Objective-C Message Send Generation

Hi Everyone,

I've started working on Objective-C code generation. The attached diff contains my initial work. I've added a few hooks into the code generation code for handling the Objective-C AST nodes.

I've created a CodeGenObjCRuntime abstract class which encapsulates the runtime-specific components and a CodeGenObjCGNU concrete subclass for the GNU runtime. Currently, this only handles message sends (and assumes an id return type, which needs fixing later). It's also completely unoptimised as yet, and does slightly silly things like look up the selector every message send, rather than caching it after the first lookup (I'm not sure if this should be done here or if a later pass should know that sel_get_uid is a constant function and do the caching as an optimisation).
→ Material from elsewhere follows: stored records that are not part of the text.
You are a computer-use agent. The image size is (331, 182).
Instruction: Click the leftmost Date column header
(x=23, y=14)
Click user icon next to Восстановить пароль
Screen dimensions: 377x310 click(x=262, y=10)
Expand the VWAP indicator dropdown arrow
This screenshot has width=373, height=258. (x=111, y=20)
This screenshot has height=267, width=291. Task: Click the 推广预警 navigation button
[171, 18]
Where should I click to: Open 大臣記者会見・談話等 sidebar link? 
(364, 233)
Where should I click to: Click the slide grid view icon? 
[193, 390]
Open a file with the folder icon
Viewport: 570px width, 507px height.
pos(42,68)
I am trying to keep the CodeGenObjC* classes free from clang-specific classes because I intend to use them with a Smalltalk and Self compiler (which won't use the clang AST representations) as well.

David

P.S. I've not used C++ for almost five years and not looked at the llvm/clang sources before Sunday, so I expect lots of comments.

clang.diff (10.7 KB)

Hi David,

Hi Everyone,

I've started working on Objective-C code generation. The attached diff contains my initial work.

very good!

I've added a few hooks into the code generation code for handling the Objective-C AST nodes.
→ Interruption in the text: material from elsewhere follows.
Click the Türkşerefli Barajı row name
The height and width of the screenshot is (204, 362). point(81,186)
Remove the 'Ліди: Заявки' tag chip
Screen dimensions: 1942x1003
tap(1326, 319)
I've created a CodeGenObjCRuntime abstract class which encapsulates the runtime-specific components and a CodeGenObjCGNU concrete subclass for the GNU runtime.

That's good idea.

Few nitpicks:
- I'd shorten class names by replacing "CodeGen" with CG.
- Please use vertical spaces (empty lines) appropriately to make code easy to read.
- Stay within 80 cols.

Currently, this only handles message sends (and assumes an id return type, which needs fixing later). It's also completely unoptimised as yet, and does slightly silly things like look up the selector every message send, rather than caching it after the first lookup

OK.

(I'm not sure if this should be done here or if a later pass should know that sel_get_uid is a constant function and do the caching as an optimisation).

I am trying to keep the CodeGenObjC* classes free from clang-specific classes because I intend to use them with a Smalltalk and Self compiler (which won't use the clang AST representations) as well.

David

P.S. I've not used C++ for almost five years and not looked at the llvm/clang sources before Sunday, so I expect lots of comments.

+ //TODO: Make this selectable at runtime
+ ObjC = ObjCDefaultRuntime(this);
+}

Rename ObjC as Runtime and propagate it down stream (e.g. see how Builder is propagated)

+Value *CodeGenObjCGNU::generateMessageSend(llvm::LLVMFoldingBuilder &B,
+ llvm::Value * receiver,
+ std::string &selector,
+ llvm::Value** ArgV,
+ size_t ArgC) {

Consistently use capital letter, e.g. Receive and Selector.
Please use Builder instead of just B.

+ const llvm::Type *selType = llvm::PointerType::get((llvm::Type*)llvm::StructType::get(str2), 0);

Avoid (llvm::Type*) casts. Instead
    const llvm::Type *STy = llvm::StructType::get(str2);
    const llvm::Type *SelType = llvm::PointerType::get(STy, 0);

Be consistent in naming local variables, (str2, FT, Idx0, index_vector ..)

+ } else if (dyn_cast<ObjCClassDecl>(D)){
+ //Forward declaration. Only used for type checking.
+ } else if (dyn_cast<ObjCProtocolDecl>(D)){
+ // TODO: Generate Protocol object.
+ } else if (dyn_cast<ObjCCategoryDecl>(D)){
+ //Only used for typechecking.
+ } else if (dyn_cast<ObjCCategoryImplDecl>(D)){
+ // TODO: Generate methods, attach to class structure
+ } else if (dyn_cast<ObjCImplementationDecl>(D)){
+ // TODO: Generate methods, attach to class structure
+ } else if (dyn_cast<ObjCInterfaceDecl>(D)){
+ // TODO: Set up class structure
+ } else if (dyn_cast<ObjCMethodDecl>(D)){
+ // TODO: Emit method, add method pointer to class structure.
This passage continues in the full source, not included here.